Mail.Ru said less than 10% of its Facebook app users were in the US. However, because of how Facebook apps worked prior to 2015, users of the apps outside the US could have also exposed the Facebook details of their Facebook friends in the US.

Michael Carpenter, a former U.S. deputy assistant secretary of defense with responsibility for Russia, told CNN that the information Mail.Ru collected on Americans could then have been scooped up by Russia's domestic spy agency, the FSB, which can get access to information held by Russian Internet and communications companies, including Mail.Ru.

"What this means is that all data that Facebook users shared through this agreement with Mail.Ru is now available to the Russian intelligence services. All of it. And that is incredibly troubling," Carpenter said.

"Mail.Ru is a large Russian company. It has to abide by Russia's laws. It has to do what the intelligence services demand of it, and in this case they demand that they provide access to all of their data."

Sandy Parakilas, a former Facebook employee who now works at the Center for Humane Technology told CNN, "Unfortunately there is no way for Facebook to know what happened to the data once it left its servers, so there's no way for them to know if there was any misuse of not." Facebook told CNN it has not found any evidence of misuse of Mail.ru's data.

Mail.Ru told CNN on Wednesday that "User data was neither shared with nor made accessible to any Russian government agency," and that "Sharing of that user data was not required and there were no such requests from the authorities."

Mail.Ru also said that it never harvested any data including users' friends. "Friends of users ... have been used to power an app's functionality (e.g. to share game results with a friend, to invite a friend to join the game etc). It is and was done by any app of any app developer globally," Mail.Ru said.

The company also said that it could not provide an exact number for how many users it had in the US but claimed it was only in the tens of thousands.

Related: Russian company had access to Facebook user data through apps

Mail.Ru told CNN Wednesday that it is cooperating with Facebook for its investigation.

In 2014 Facebook announced that it would restrict developers' access to data on app users' friends by May 2015.

However, Facebook told CNN it granted two Mail.Ru apps an extension of two weeks beyond that deadline.

The Russian company's use of Facebook apps came under scrutiny after Facebook told Congress two weeks ago that it had granted an extension of less than six months on access to data to 61 companies, including Mail.Ru, beyond May 2015.

Facebook did not disclose who was responsible for granting Mail.Ru an extension.

Facebook would not say on Tuesday how much user data the Mail.Ru Group obtained or if any data was obtained about Americans.

In a written statement provided to CNN after an interview on Tuesday, Facebook Vice President of Partnerships Ime Archibong said, "Facebook is a global company with users all over the world so we work with developers globally to bring our services to people everywhere — as long as those developers adhere to our platform policies.

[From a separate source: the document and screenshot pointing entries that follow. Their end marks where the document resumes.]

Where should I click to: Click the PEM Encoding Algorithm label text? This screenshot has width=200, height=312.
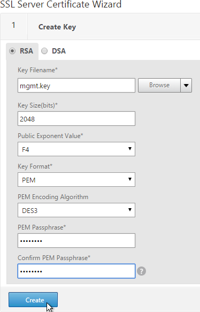click(x=53, y=197)
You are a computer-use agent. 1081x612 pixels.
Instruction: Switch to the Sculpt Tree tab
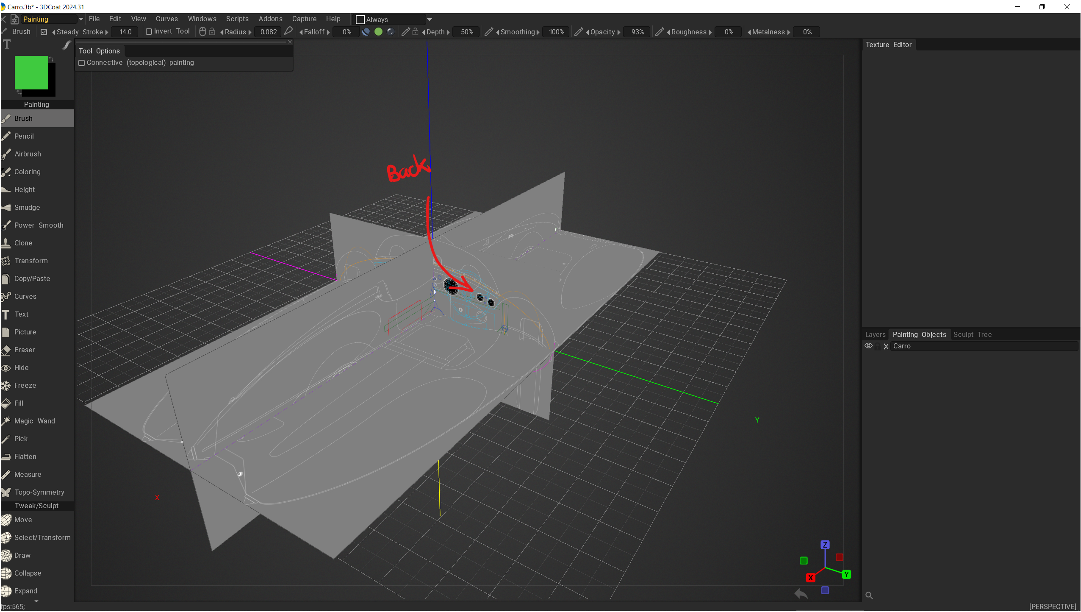pyautogui.click(x=972, y=334)
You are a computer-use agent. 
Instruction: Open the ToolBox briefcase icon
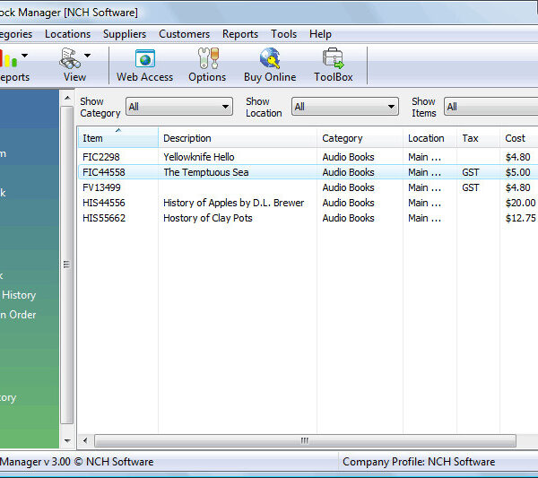pyautogui.click(x=334, y=58)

Mail.ru, one of the top five largest internet companies in the world, has built apps for the Facebook platform and for other major platforms, including iOS and Android for years. We've found no indication of misuse with Mail.ru. If we find misuse, we ban the developers."

Mail.Ru Group is controlled by USM Holdings, a company founded by Alisher Usmanov, who was included on a list the U.S. Treasury Department published in January of Russian billionaires with ties to the Kremlin.

It denied to CNN the suggestion that it is linked to the Kremlin, noting that it is a publicly traded company, and adding "putting our business in a political context has nothing to do with reality."

Facebook CEO Mark Zuckerberg ordered an investigation into potential misuse of Facebook user data gathered through third-party apps a few days after the Cambridge Analytica story broke in March.

"We have a responsibility to protect your data, and if we can't then we don't deserve to serve you. I've been working to understand exactly what happened and how to make sure this doesn't happen again," Zuckerberg said in a Facebook post at the time.

An app developer working for Cambridge Analytica in 2014 built an online survey that gathered data on tens of millions of Americans, most of whom had never downloaded or taken the survey. Cambridge Analytica went on to work on Donald Trump's 2016 presidential campaign.